The Impact of Drought Stress on Soil Microbial Community, Enzyme Activities and Plants

Nowadays, the most significant consequence of climate change is drought stress. Drought is one of the important, alarming, and hazardous abiotic stresses responsible for the alterations in soil environment affecting soil organisms, including microorganisms and plants. It alters the activity and functional composition of soil microorganisms that are responsible for crucial ecosystem functions and services. These stress conditions decrease microbial abundance, disturb microbial structure, decline microbial activity, including enzyme production (e.g., such as oxidoreductases, hydrolases, dehydrogenase, catalase, urease, phosphatases, β-glucosidase) and nutrient cycling, leading to a decrease in soil fertility followed by lower plant productivity and loss in economy. Interestingly, the negative effects of drought on soil can be minimized by adding organic substances such as compost, sewage slugs, or municipal solid waste that increases the activity of soil enzymes. Drought directly affects plant morphology, anatomy, physiology, and biochemistry. Its effect on plants can also be observed by changes at the transcriptomic and metabolomic levels. However, in plants, it can be mitigated by rhizosphere microbial communities, especially by plant growth-promoting bacteria (PGPB) and fungi (PGPF) that adapt their structural and functional compositions to water scarcity.

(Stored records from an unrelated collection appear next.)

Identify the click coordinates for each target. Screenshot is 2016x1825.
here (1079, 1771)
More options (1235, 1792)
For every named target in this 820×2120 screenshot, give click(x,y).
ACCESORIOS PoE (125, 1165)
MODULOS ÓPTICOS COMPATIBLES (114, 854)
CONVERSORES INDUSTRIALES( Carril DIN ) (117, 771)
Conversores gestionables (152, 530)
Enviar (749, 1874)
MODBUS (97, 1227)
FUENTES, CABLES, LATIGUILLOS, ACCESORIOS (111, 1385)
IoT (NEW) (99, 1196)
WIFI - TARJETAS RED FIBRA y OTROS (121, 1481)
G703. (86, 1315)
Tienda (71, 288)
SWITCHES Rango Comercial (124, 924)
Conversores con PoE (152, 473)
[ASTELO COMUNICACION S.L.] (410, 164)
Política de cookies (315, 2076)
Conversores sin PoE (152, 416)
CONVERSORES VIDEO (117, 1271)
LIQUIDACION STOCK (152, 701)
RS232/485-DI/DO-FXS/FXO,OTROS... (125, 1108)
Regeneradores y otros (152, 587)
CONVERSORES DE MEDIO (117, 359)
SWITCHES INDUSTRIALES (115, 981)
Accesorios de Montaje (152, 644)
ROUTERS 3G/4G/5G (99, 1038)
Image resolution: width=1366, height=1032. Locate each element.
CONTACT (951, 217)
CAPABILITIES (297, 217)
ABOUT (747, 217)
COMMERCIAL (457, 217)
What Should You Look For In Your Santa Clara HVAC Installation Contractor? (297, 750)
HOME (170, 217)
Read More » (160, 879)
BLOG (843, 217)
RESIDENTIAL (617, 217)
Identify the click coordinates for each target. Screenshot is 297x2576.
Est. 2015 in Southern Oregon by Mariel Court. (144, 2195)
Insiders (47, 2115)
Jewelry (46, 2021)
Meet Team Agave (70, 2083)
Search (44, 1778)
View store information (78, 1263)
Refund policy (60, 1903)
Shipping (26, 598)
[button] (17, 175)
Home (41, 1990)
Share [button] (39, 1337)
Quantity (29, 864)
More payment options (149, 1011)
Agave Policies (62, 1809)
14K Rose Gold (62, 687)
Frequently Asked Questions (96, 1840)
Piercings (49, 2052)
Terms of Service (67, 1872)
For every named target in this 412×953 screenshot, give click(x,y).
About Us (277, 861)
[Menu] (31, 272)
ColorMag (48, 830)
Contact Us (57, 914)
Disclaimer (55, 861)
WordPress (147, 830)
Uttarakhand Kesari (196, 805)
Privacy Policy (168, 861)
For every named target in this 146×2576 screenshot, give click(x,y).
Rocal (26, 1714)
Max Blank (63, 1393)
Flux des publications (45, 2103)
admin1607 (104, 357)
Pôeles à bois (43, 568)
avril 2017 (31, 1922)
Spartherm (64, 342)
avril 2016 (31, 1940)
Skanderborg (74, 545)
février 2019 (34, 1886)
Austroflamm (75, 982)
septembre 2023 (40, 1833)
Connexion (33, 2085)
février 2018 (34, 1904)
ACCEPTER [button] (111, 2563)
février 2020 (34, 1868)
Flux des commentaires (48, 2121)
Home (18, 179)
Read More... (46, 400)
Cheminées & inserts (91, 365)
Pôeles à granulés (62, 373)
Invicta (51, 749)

This review was undertaken to discuss the impacts of drought stress on soil microbial community abundance, structure and activity, and plant growth and development, including the role of soil microorganisms in this process. Microbial activity in the soil environment was considered in terms of soil enzyme activities, pools, fluxes, and processes of terrestrial carbon (C) and nitrogen (N) cycles. A deep understanding of many aspects is necessary to explore the impacts of these extreme climate change events. We also focus on addressing the possible ways such as genome editing, molecular analysis (metagenomics, transcriptomics, and metabolomics) towards finding better solutions for mitigating drought effects and managing agricultural practices under harsh condition in a profitable manner.